Hey there, time traveller!
This article was published 7/10/2013 (1360 days ago), so information in it may no longer be current.
THE Wilderness Committee isn't easing up in its efforts to derail a plan by Omnitrax to begin shipping oil through the northern Manitoba Port of Churchill.
The environmental group is holding as many as five town hall meetings over the next two weeks to discuss the controversial plan, which would see the U.S.-based railway ship oil by rail from Alberta and the north-central United States to Churchill, where it would be loaded onto tanker ships bound for oil refineries in Europe and the east coast of North America.
The committee has been one of the most vocal opponents of the plan, fearing a train derailment and oil spill could have a devastating impact on the North's fragile ecosystem and on Churchill's critical tourism industry.

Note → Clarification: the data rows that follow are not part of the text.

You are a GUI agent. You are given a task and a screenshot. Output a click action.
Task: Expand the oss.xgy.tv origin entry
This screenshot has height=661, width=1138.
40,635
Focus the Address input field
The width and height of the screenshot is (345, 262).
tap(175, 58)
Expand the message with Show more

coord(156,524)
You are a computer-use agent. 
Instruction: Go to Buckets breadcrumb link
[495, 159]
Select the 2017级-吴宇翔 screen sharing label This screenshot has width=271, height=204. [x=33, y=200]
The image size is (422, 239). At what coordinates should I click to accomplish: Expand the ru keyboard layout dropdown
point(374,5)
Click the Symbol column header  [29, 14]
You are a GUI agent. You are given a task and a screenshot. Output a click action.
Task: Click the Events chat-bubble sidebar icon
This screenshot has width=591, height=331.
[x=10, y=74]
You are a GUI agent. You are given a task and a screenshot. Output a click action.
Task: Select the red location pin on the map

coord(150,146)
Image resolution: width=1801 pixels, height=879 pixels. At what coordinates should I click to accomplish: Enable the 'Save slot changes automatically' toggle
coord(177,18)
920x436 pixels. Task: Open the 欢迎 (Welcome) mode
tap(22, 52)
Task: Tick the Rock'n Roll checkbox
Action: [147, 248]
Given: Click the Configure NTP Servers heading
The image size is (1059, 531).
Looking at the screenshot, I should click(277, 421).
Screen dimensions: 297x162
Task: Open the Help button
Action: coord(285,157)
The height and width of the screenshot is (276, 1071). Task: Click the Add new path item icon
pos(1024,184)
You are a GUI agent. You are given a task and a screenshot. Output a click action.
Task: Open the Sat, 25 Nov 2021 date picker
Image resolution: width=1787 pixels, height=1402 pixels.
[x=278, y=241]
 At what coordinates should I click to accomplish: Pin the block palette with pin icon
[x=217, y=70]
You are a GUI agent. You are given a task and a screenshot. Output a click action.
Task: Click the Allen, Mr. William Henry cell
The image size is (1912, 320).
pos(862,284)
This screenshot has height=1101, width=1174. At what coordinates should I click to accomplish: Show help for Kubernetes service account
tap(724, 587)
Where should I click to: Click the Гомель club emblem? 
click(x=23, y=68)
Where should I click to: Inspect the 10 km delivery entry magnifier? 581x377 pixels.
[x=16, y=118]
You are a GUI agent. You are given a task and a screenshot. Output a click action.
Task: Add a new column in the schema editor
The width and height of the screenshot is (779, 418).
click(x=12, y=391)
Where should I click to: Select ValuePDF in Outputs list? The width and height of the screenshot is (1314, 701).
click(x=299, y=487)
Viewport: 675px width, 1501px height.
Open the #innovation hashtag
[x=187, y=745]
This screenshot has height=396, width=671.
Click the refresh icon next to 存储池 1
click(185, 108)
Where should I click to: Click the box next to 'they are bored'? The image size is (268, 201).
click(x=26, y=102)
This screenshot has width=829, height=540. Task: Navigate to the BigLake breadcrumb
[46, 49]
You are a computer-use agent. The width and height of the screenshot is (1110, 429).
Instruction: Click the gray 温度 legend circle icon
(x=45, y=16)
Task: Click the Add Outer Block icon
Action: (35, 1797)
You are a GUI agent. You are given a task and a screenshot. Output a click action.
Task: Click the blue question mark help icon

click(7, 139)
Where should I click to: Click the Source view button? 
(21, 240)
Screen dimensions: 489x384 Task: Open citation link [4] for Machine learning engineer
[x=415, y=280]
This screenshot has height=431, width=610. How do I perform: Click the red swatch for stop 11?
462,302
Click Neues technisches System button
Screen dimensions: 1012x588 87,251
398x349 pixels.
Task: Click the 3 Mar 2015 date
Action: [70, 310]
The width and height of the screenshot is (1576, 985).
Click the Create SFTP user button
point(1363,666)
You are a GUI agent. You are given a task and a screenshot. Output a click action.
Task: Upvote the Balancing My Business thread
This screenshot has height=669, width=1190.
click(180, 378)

And just because an Omnitrax test shipment planned for later this month has been postponed until next year is no reason for the committee to ease up on its efforts to block the plan, its Manitoba campaign director said Monday.
"Information (about the plan and its potential implications) isn't there for a lot of people," Eric Reder said in an interview. "And people want to come out and make sure their voices are heard and to help out with this.
Reder said dates have been confirmed for three town hall sessions, and tentative dates have been set for two others.
The first meeting is scheduled for tonight from 7 p.m. to 9 p.m. at the University of Winnipeg's Eckhardt-Gramatte Hall. The other two confirmed sessions are set for Oct. 15 in Thompson and Oct. 18 in Churchill, and the two tentative sessions are for Oct. 14 on the Opaskwayak Cree Nation in The Pas and Oct. 20 in Wabowden.
Omnitrax president and chief operating officer Darcy Brede said last week the trial shipment of 330,000 barrels of light sweet crude has been postponed until next July or August to allow for further consultations with First Nations and other communities.
But he said Omnitrax is still committed to diversifying into the handling of crude oil to help ensure the long-term viability of the port and the Hudson Bay Railway, which it also owns and operates. And regular shipments of oil could begin as early as next fall, he added.
Manitoba Infrastructure and Transportation Minister Steve Ashton said several weeks ago the Manitoba government has withdrawn its support of for the Omnitrax plan because it's too risky to the environment and residents of the North.
The change in position caught Omnitrax officials by surprise, and company officials met with Ashton on Monday to discuss the situation. Neither Brede nor Ashton could be reached later for comment on what transpired at the meeting.
Tuesday evening's town hall session will be co-hosted by the University of Winnipeg Students Association's Ecological People in Action and the Geography and Environmental Students Association. Guest speakers will include Reder and Douglas Clark, an assistant professor at the University of Saskatchewan School of Environment and Sustainability and chief warden of Wapusk National Park.